---------- ENTRIES SUPPLIED

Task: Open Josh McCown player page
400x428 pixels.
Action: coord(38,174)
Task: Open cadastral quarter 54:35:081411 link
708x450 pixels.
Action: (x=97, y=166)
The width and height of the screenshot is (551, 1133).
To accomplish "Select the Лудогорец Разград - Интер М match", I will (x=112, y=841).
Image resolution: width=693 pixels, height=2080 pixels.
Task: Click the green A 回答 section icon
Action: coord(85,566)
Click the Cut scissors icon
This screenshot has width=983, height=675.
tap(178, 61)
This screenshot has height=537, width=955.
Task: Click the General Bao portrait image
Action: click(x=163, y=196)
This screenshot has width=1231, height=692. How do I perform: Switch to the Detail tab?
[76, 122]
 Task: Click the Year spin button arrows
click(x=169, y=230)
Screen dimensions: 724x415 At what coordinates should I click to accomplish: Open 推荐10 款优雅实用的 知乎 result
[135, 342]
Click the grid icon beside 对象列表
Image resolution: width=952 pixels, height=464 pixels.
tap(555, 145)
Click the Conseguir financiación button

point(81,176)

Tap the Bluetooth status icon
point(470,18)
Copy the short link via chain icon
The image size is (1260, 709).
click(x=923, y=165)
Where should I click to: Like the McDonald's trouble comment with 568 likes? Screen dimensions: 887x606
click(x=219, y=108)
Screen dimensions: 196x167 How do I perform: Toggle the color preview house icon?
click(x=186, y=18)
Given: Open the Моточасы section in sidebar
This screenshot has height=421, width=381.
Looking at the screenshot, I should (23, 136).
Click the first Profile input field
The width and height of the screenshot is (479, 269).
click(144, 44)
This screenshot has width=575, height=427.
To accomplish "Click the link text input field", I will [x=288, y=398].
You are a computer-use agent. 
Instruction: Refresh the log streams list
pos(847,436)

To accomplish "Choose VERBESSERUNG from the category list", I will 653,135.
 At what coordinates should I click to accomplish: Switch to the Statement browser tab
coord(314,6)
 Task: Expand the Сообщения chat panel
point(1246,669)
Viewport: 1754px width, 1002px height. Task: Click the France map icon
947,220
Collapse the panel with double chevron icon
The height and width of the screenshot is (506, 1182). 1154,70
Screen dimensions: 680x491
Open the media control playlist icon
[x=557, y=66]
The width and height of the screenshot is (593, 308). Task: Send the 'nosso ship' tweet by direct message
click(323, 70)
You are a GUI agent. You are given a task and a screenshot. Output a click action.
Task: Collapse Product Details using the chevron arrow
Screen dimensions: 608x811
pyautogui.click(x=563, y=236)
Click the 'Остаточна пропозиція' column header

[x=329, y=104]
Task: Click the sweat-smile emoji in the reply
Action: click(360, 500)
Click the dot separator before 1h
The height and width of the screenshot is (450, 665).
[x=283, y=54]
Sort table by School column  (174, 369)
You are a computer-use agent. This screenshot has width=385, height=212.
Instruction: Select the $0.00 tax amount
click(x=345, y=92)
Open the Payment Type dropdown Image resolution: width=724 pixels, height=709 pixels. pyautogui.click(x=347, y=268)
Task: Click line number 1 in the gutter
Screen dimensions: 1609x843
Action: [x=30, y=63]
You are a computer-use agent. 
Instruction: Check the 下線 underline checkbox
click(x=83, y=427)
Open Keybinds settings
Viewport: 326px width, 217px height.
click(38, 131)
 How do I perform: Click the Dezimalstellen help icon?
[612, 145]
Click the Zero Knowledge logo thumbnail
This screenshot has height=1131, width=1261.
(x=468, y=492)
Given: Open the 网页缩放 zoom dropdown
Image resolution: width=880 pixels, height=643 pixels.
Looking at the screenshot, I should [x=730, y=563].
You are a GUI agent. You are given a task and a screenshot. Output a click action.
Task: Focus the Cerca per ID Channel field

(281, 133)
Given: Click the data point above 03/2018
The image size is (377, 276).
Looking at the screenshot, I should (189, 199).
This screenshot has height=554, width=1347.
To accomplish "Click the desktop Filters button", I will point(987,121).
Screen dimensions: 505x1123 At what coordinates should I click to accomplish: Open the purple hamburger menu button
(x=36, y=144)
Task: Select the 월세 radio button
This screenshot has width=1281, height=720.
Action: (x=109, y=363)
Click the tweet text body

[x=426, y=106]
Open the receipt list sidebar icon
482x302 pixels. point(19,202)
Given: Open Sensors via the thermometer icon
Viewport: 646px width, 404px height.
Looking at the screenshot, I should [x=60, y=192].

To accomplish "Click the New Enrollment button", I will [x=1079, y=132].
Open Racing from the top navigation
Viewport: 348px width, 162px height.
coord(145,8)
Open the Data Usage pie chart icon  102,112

--------------------

■ EXERCISE DESCRIPTION:
Change "Cut scissors icon" to "Cut tool icon" in all of the items above and write them out again, leaving everything else unchanged.

■ RESPONSE TO THE EXERCISE:
Task: Open Josh McCown player page
400x428 pixels.
Action: coord(38,174)
Task: Open cadastral quarter 54:35:081411 link
708x450 pixels.
Action: (x=97, y=166)
The width and height of the screenshot is (551, 1133).
To accomplish "Select the Лудогорец Разград - Интер М match", I will (x=112, y=841).
Image resolution: width=693 pixels, height=2080 pixels.
Task: Click the green A 回答 section icon
Action: coord(85,566)
Click the Cut tool icon
This screenshot has width=983, height=675.
tap(178, 61)
This screenshot has height=537, width=955.
Task: Click the General Bao portrait image
Action: click(x=163, y=196)
This screenshot has width=1231, height=692. How do I perform: Switch to the Detail tab?
[76, 122]
 Task: Click the Year spin button arrows
click(x=169, y=230)
Screen dimensions: 724x415 At what coordinates should I click to accomplish: Open 推荐10 款优雅实用的 知乎 result
[135, 342]
Click the grid icon beside 对象列表
Image resolution: width=952 pixels, height=464 pixels.
tap(555, 145)
Click the Conseguir financiación button

point(81,176)

Tap the Bluetooth status icon
point(470,18)
Copy the short link via chain icon
The image size is (1260, 709).
click(x=923, y=165)
Where should I click to: Like the McDonald's trouble comment with 568 likes? Screen dimensions: 887x606
click(x=219, y=108)
Screen dimensions: 196x167 How do I perform: Toggle the color preview house icon?
click(x=186, y=18)
Given: Open the Моточасы section in sidebar
This screenshot has height=421, width=381.
Looking at the screenshot, I should (23, 136).
Click the first Profile input field
The width and height of the screenshot is (479, 269).
click(144, 44)
This screenshot has width=575, height=427.
To accomplish "Click the link text input field", I will [x=288, y=398].
You are a computer-use agent. 
Instruction: Refresh the log streams list
pos(847,436)

To accomplish "Choose VERBESSERUNG from the category list", I will 653,135.
 At what coordinates should I click to accomplish: Switch to the Statement browser tab
coord(314,6)
 Task: Expand the Сообщения chat panel
point(1246,669)
Viewport: 1754px width, 1002px height. Task: Click the France map icon
947,220
Collapse the panel with double chevron icon
The height and width of the screenshot is (506, 1182). 1154,70
Screen dimensions: 680x491
Open the media control playlist icon
[x=557, y=66]
The width and height of the screenshot is (593, 308). Task: Send the 'nosso ship' tweet by direct message
click(323, 70)
You are a GUI agent. You are given a task and a screenshot. Output a click action.
Task: Collapse Product Details using the chevron arrow
Screen dimensions: 608x811
pyautogui.click(x=563, y=236)
Click the 'Остаточна пропозиція' column header

[x=329, y=104]
Task: Click the sweat-smile emoji in the reply
Action: click(360, 500)
Click the dot separator before 1h
The height and width of the screenshot is (450, 665).
[x=283, y=54]
Sort table by School column  (174, 369)
You are a computer-use agent. This screenshot has width=385, height=212.
Instruction: Select the $0.00 tax amount
click(x=345, y=92)
Open the Payment Type dropdown Image resolution: width=724 pixels, height=709 pixels. pyautogui.click(x=347, y=268)
Task: Click line number 1 in the gutter
Screen dimensions: 1609x843
Action: [x=30, y=63]
You are a computer-use agent. 
Instruction: Check the 下線 underline checkbox
click(x=83, y=427)
Open Keybinds settings
Viewport: 326px width, 217px height.
click(38, 131)
 How do I perform: Click the Dezimalstellen help icon?
[612, 145]
Click the Zero Knowledge logo thumbnail
This screenshot has height=1131, width=1261.
(x=468, y=492)
Given: Open the 网页缩放 zoom dropdown
Image resolution: width=880 pixels, height=643 pixels.
Looking at the screenshot, I should [x=730, y=563].
You are a GUI agent. You are given a task and a screenshot. Output a click action.
Task: Focus the Cerca per ID Channel field

(281, 133)
Given: Click the data point above 03/2018
The image size is (377, 276).
Looking at the screenshot, I should (189, 199).
This screenshot has height=554, width=1347.
To accomplish "Click the desktop Filters button", I will point(987,121).
Screen dimensions: 505x1123 At what coordinates should I click to accomplish: Open the purple hamburger menu button
(x=36, y=144)
Task: Select the 월세 radio button
This screenshot has width=1281, height=720.
Action: (x=109, y=363)
Click the tweet text body

[x=426, y=106]
Open the receipt list sidebar icon
482x302 pixels. point(19,202)
Given: Open Sensors via the thermometer icon
Viewport: 646px width, 404px height.
Looking at the screenshot, I should [x=60, y=192].

To accomplish "Click the New Enrollment button", I will [x=1079, y=132].
Open Racing from the top navigation
Viewport: 348px width, 162px height.
coord(145,8)
Open the Data Usage pie chart icon  102,112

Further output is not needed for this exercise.